Anche qui, dietro la tecnica, si intravede una discussione fortemente politica. L’accordo voluto dalla cancelliera Angela Merkel al vertice del 9 dicembre riproduce infatti quanto già  deciso nel «Six pack». Nella sostanza il vertice ha aggiunto ben poco: quasi solo l’impegno al pareggio di bilancio da introdurre nelle costituzioni nazionali. Non serviva affatto un drammatico summit notturno fra i leader e lo strappo con Cameron, solo per riaffermare regole che esistevano già  e persino Londra aveva votato. Ma è proprio la tenacia di Merkel nel voler portare tutto dentro un Trattato, anche a costo rischiare un no per referendum in Irlanda o in Danimarca, a rivelare l’agenda della leader tedesca. Ciò di cui ha bisogno Merkel è un patto con un surplus di visibilità , non un’oscura direttiva europea. Alla cancelliera quel tipo di accordo da prima notizia del telegiornale o prima pagina della Bild Zeitungserve al più presto, perché la sua priorità  ora è rassicurare un pubblico e un establishment tedeschi sempre più in rivolta verso l’Europa. Solo così lei può sperare di ricavarsi nuovi margini di manovra nella gestione della crisi. «La linea del governo tedesco va ben compresa — osserva Moavero Milanesi —. Non è facile procedere di fronte all’attuale, complessa situazione, se l’opinione pubblica in Germania non si sente garantita dalle regole di bilancio dell’area-euro». 
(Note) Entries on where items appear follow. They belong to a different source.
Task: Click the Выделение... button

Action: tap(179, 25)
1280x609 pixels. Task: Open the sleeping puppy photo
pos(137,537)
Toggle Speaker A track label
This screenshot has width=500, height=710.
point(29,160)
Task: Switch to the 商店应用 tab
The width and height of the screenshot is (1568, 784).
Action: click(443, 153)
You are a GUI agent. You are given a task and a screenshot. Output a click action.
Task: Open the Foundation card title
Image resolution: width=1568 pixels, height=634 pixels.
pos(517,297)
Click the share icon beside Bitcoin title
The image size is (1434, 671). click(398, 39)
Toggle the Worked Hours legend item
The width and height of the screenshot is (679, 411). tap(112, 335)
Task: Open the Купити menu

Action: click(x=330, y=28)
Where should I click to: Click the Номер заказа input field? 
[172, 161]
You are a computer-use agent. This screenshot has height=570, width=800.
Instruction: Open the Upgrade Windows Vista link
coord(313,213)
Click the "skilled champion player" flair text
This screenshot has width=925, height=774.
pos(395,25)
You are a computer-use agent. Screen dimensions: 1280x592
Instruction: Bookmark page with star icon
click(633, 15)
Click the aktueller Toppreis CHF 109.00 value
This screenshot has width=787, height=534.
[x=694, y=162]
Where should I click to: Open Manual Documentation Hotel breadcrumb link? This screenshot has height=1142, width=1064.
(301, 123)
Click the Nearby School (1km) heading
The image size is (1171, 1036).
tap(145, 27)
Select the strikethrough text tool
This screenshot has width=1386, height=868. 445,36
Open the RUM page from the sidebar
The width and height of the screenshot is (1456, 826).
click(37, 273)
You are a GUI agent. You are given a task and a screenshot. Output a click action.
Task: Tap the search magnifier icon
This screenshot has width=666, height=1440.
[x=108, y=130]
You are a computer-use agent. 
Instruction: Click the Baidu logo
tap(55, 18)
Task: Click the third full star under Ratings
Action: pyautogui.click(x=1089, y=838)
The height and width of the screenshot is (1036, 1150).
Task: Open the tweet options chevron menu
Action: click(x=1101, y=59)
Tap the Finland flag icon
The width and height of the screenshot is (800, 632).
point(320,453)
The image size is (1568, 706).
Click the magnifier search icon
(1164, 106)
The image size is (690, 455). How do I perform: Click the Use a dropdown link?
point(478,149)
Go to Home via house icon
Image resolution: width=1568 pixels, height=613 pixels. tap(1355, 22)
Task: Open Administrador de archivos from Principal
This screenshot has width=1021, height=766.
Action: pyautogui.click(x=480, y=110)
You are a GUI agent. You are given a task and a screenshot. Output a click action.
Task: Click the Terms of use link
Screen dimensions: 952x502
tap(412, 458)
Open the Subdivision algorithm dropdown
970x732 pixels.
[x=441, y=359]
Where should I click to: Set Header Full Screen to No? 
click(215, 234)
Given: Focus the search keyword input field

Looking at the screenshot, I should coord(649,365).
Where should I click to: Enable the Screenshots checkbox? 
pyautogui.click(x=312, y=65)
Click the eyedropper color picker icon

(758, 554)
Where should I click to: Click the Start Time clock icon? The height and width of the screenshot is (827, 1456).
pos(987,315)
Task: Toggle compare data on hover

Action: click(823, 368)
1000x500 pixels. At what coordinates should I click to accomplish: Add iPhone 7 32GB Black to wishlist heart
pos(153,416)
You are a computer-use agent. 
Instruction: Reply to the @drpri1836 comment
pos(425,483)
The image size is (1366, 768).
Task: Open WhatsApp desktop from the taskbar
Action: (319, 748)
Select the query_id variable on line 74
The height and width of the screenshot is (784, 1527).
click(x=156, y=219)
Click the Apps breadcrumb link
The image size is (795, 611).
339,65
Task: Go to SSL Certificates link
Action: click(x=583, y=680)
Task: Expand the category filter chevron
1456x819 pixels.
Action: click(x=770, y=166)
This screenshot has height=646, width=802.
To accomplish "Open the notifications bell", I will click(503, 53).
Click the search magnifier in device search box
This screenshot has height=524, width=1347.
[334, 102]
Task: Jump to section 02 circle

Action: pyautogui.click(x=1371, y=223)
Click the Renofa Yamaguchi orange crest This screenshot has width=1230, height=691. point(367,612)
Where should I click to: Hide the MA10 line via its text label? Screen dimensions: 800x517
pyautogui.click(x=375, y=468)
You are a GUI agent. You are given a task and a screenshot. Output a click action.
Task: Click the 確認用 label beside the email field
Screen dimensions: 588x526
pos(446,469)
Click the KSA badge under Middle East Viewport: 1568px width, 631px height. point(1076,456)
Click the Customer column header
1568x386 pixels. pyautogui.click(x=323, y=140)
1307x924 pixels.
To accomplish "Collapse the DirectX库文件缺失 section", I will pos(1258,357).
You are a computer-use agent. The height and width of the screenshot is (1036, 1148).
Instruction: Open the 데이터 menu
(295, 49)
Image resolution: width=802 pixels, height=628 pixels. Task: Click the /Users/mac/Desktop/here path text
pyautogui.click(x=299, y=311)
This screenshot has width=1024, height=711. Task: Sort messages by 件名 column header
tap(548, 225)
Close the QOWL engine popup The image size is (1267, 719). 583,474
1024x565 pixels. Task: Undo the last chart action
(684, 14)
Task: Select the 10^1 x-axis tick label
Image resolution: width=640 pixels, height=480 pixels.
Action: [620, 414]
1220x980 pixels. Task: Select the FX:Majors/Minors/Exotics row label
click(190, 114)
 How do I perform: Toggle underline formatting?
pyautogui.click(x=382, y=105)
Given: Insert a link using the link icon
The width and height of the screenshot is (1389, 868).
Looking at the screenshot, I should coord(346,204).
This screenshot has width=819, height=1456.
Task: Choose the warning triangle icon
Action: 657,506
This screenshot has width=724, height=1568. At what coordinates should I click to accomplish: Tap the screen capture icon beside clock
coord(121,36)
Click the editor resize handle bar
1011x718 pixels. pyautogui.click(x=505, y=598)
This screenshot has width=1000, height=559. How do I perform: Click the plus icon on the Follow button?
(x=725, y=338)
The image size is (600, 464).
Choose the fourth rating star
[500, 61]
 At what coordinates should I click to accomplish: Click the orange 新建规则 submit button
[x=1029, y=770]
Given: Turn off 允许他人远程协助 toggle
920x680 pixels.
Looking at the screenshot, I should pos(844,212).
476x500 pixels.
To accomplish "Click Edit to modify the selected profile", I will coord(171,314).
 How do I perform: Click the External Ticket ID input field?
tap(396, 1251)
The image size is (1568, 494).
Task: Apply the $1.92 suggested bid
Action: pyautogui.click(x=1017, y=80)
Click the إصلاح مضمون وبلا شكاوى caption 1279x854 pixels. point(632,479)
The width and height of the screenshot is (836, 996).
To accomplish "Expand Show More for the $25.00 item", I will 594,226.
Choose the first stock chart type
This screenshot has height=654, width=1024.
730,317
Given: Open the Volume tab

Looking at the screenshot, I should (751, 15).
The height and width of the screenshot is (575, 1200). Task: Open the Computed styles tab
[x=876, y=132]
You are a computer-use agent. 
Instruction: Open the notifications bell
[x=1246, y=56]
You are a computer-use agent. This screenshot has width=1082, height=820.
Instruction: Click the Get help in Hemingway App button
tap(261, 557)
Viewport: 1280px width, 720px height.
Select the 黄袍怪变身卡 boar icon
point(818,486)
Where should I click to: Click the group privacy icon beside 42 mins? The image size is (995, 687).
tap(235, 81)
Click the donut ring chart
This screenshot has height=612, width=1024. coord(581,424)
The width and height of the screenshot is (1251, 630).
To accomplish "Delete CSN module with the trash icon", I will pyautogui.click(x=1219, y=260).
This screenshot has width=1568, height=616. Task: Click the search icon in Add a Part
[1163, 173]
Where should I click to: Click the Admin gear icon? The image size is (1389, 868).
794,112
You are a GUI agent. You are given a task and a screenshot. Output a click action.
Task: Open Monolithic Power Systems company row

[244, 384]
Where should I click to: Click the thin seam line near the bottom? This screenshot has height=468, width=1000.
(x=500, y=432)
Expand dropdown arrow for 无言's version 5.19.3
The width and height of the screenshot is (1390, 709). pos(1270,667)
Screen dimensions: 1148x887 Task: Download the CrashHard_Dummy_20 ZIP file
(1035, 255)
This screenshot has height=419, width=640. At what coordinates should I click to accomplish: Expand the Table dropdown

Niente di tutto questo impedisce all’Italia di giocare, in parallelo, una partita propositiva. Nella lettera mandata giovedì a Van Rompuy c’è anche un’iniziativa in questo senso. «Chiediamo che la sezione sulla crescita e sulla competitività  sia ripensata. Andrebbe rafforzata e resa più operativa — spiega Moavero —. Occorre qualcosa di più concreto di quanto ci sia adesso, per esempio sul modo di far funzionare molto meglio il mercato interno europeo e di garantire a tutti le opportunità  che offre». 
Non sono queste le priorità  di Angela Merkel, né si tratta di un terreno sul quale la Germania sia davvero una locomotiva nell’Unione. Forse è per questo che il governo italiano tiene presente anche uno scenario nel quale la sezione dell’accordo dedicata a crescita e competitività  resti ai minimi termini. «A quel punto proporremmo di uscire dal rischio di un equivoco concettuale e politico: sarebbe meglio che nell’intestazione ufficiale dell’accordo non si parlasse più di “Unione economica”, perché in realtà  si affronterebbero soltanto questioni di disciplina monetaria e di bilancio», avverte Moavero. In quel caso l’Italia chiederà  che alla crescita si dedichi in ogni modo una prima discussione al summit europeo del 30 gennaio, e molto del vertice di marzo. Nel frattempo l’agenda di Monti, quando vedrà  nelle prossime settimane Merkel, Sarkozy e Cameron, di fatto è già  nero su bianco.